═════ DATA ═════

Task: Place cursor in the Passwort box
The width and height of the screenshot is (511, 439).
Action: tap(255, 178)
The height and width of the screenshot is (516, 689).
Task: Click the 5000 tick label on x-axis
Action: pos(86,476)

═════

TASK DIRECTIONS » Transcribe the records above exactly as they appear.

YOUR RESPONSE »
Task: Place cursor in the Passwort box
The width and height of the screenshot is (511, 439).
Action: tap(255, 178)
The height and width of the screenshot is (516, 689).
Task: Click the 5000 tick label on x-axis
Action: pos(86,476)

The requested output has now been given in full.